Создатель Кристалла зажигал спичку, чиркая от себя. До девятнадцати лет он чиркал к себе, но потом ему Красильников сказал: «Вы что – хотите остаться без глаза? Если от спички отскочит кусочек серы, то при таком методе зажигания он полетит прямо вам в лицо».
С тех пор Верещагин чиркает от себя.
А начинается новый – пореловский – период жизни Верещагина с приезда. Встреча с фотографом – это уже позже, дня через два.
Приезжает Верещагин в Порелово поездом. На вокзале его встречает заместитель директора института по хозяйственной части. «С приездом! Рады вас видеть!» – говорит заместитель директора института по хозяйственной части и улыбается так радостно, что Верещагин думает: «Мы, наверное, когда-то встречались; наверное, даже были большими друзьями, но я забыл». Он испытывает неловкость оттого, что забыл, смущается, а заместитель директора тем временем говорит: «Примут вас завтра, в десять утра, пока отдыхайте, номер в гостинице заказан, оплачен, отправляйтесь туда». И сам подвозит Верещагина до гостиницы в новенькой машине, передает из рук в руки улыбающимся администраторшам, улыбающиеся администраторши ведут Верещагина в заказанный для него номер, и вот Верещагин наконец один – посреди роскошной комнаты с радиоприемником и роялем,- телевизоров в то время еще не было, и кровати в роскошной комнате тоже не было, хотя в ту эпоху они уже имелись повсеместно. «Принесут, наверное, позже»,- наивно думает Верещагин о кровати – ведь он страшно юн, неопытен, никогда не жил в гостиницах, он допускает, что порядки в гостиницах такие: кровать приносят к ночи.

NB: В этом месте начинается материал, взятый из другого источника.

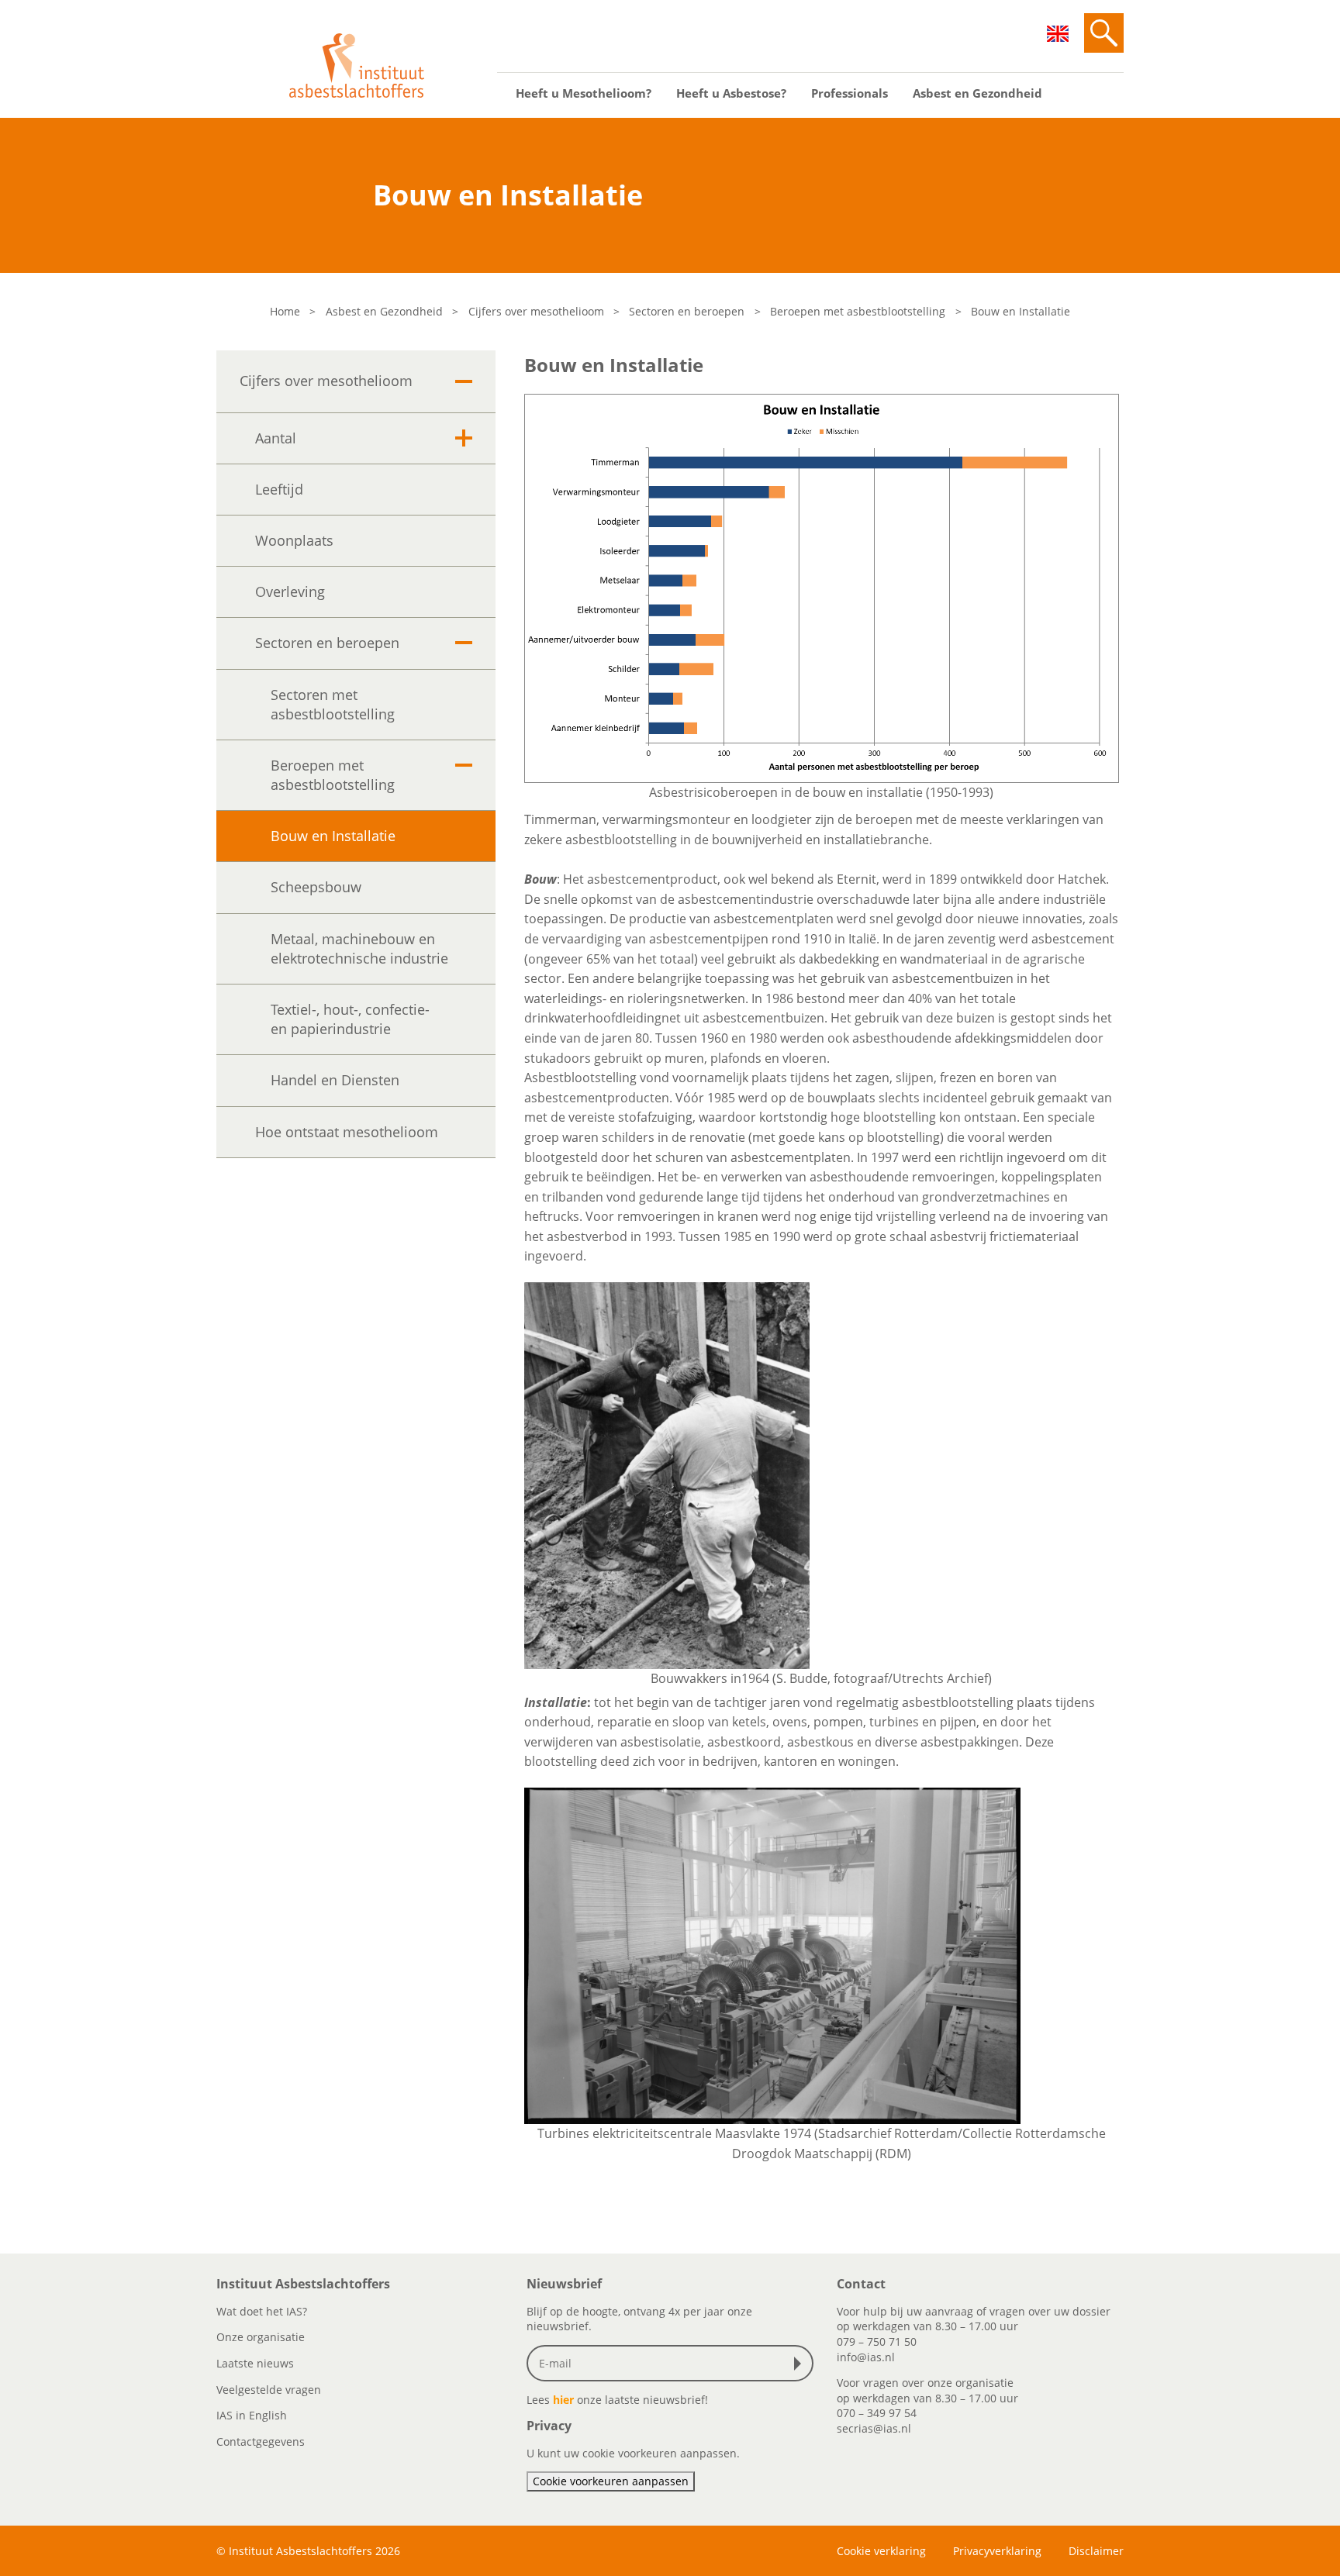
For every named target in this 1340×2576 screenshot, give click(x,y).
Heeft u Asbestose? (731, 93)
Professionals (849, 93)
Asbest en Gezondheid (977, 93)
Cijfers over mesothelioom (536, 311)
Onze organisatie (260, 2336)
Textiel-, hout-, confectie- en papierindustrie (350, 1019)
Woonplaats (294, 540)
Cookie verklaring (881, 2550)
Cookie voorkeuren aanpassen (611, 2481)
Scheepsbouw (316, 887)
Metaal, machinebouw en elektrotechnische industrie (359, 948)
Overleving (290, 591)
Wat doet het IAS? (261, 2311)
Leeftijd (279, 489)
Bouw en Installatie (333, 835)
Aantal (275, 438)
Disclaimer (1096, 2550)
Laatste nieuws (255, 2363)
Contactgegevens (260, 2441)
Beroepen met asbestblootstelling (857, 311)
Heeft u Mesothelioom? (583, 93)
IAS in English (251, 2415)
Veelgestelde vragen (268, 2389)
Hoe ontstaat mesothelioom (346, 1131)
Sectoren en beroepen (686, 311)
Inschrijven (801, 2364)
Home (285, 311)
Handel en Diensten (335, 1080)
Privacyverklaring (997, 2550)
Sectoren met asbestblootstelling (333, 704)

Так что отсутствие места для спанья нисколько ого не настораживает, он распахивает высокую дубовую дверь рядом с роялем, предполагая, что там, за дубовой дверью, ванная, а ему необходимо помыться с дороги,- он распахивает дубовую дверь, а там не ванная, там круглый столик, кресла, бра по стенкам – то есть еще одна комната. «Вот это да!» – думает Верещагин и плюхается в кресло, ужасно гордясь тем, что институт заказал для него двухкомнатный номер,- ему бы, конечно, и однокомнатного хватило, но двухкомнатный лучше – не для удобства проживания, а как свидетельство уважения,- мам всегда приятно, когда нас уважают чуточку больше, чем мы сами себя. Однако помыться Верещагину все-таки нужно, он видит еще одну дверь, быстро раздевается – пиджак, брюки, белье летит на кресла, на столик,- голый он распахивает дверь – и что же? – полумрак, шторы на окнах, пушистый ковер под ногами, а в углу просторная, торжественная – вот она! – кровать, торшер возле нее. «Спальня!» – догадывается Верещагин. Третья комната, трехкомнатный номер для него заказали! Вот как, оказывается, уважают его здесь, даже страшно, черт возьми… Тут он видит новую дверь и открывает ее со страхом – слава богу, наконец-то ванная, он уже не чаял ее найти: никелированные краны, зеркала, кафель, матовый унитаз – все как полагается, все по первому разряду…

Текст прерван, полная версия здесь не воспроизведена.